A large crowd of family and friends watched in amazement as the Humble ISD District Spelling Bee took place Feb. 18. It took nearly three hours of hard competition to determine a champion and alternate to represent the district in the televised Houston PBS Spelling Bee April 1.
The winning representative is Ian Robertson, a fifth-grade student at Greentree Elementary School in Kingwood. The alternate is Lily Greenwald, an eighth-grader at Woodcreek Middle School in Summerwood. All 31 contestants were clearly accomplished spellers and understood the definitions of the words they were asked to spell.
Humble ISD students, representing 31 elementary and middle schools, competed for the chance to represent the district at the Houston meet. Just before the spelling bee began, each participant was recognized and presented a commemorative award for qualifying to compete at the district level.
Myra Herbst, the school district’s elementary English/language arts coordinator, acted as mistress of ceremonies. She pointed out to the competitors and the audience how the spelling bee would be conducted, explaining the rules governing the rounds with each student spelling one word per round. She highlighted the rights of the students to be advised if their assigned word had a homonym (same pronunciation but different meanings and or origins,) the right to ask for the word’s definition and also its origin, i.e. Spanish, Latin, Germanic, Celtic and even Native American or other tribal origins. Herbst also pointed out the wide range of ages of the children in contest.
“We have participants today ranging from the second grade all the way through the eighth grade, so this is really exciting,” Herbst said.
The first round began with all 31 students seated on the stage of the Humble Middle School Auditorium. Each student approached the three-judge panel to receive and spell their word. If they misspelled the word, they left the stage and were seated in the front row of the audience until the end of the round in case there was any appeal about the misspelled word.
The spelling bee started at 9 a.m. and took 20 rounds before Robertson was the last student left standing and correctly spelled the word “au revoir.”
He did so after Greenwald misspelled the word “julienne,” which was identified to her as a homonym and verb meaning to slice into thin strips about the size of matchsticks. She spelled its homonym, “Julian,” which is an adjective of Latin origin to describe things relating to or characteristic of Julius Caesar, such as the Julian calendar that is used today. As a result, she became the alternate at the PBS Houston Spelling Bee. Both Robertson and Greenwald will be excellent representatives for the district at the Houston contest, Herbst said.

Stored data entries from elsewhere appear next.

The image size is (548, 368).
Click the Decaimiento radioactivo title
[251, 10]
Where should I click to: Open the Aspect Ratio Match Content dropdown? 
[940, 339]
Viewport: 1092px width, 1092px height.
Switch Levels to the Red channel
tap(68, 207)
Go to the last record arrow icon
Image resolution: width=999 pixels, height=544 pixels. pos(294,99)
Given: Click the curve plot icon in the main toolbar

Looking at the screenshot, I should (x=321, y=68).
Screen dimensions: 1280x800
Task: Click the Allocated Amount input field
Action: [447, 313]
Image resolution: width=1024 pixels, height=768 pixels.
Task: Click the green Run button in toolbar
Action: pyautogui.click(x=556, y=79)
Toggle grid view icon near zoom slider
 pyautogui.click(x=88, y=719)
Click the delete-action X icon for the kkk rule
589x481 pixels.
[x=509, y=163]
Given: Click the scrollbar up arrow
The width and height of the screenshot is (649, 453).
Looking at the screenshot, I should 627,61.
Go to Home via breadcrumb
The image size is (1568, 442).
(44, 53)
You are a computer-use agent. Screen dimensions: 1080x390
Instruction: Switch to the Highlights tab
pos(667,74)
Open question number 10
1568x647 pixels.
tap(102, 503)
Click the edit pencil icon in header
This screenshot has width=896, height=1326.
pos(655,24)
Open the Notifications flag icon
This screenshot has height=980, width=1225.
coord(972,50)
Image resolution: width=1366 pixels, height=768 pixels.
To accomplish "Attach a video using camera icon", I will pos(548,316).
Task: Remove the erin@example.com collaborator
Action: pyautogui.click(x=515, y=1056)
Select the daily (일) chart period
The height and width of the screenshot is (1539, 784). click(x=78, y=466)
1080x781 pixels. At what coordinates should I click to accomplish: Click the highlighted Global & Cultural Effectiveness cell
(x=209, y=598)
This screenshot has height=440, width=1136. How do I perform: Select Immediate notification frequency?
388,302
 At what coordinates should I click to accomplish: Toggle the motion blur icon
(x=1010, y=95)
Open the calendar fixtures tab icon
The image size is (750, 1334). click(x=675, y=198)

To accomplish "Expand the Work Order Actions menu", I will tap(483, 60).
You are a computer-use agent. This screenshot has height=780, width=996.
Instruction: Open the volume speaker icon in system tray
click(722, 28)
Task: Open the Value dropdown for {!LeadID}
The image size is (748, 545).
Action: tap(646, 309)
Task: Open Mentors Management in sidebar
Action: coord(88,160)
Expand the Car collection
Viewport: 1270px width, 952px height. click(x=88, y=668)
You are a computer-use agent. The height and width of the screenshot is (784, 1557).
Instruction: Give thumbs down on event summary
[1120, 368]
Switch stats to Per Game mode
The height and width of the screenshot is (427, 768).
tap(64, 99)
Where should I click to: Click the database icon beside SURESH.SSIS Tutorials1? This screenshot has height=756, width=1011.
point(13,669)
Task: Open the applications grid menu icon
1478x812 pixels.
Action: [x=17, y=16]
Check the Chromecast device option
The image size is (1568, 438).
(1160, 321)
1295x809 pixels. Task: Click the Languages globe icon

The Houston PBS Spelling Bee will be televised live April 1. It is one of the largest in the country, with students from more than 1,100 schools in 42 Texas counties competing to be one of the top two spellers, who will advance to the Scripps National Spelling Bee. The spelling bee was started in 1925 by nine newspapers. Ninety-two years later, the program reaches 11 million students every year. The Houston winner and alternate will win an all-expenses-paid trip to Washington, D.C., to represent the Houston area in May.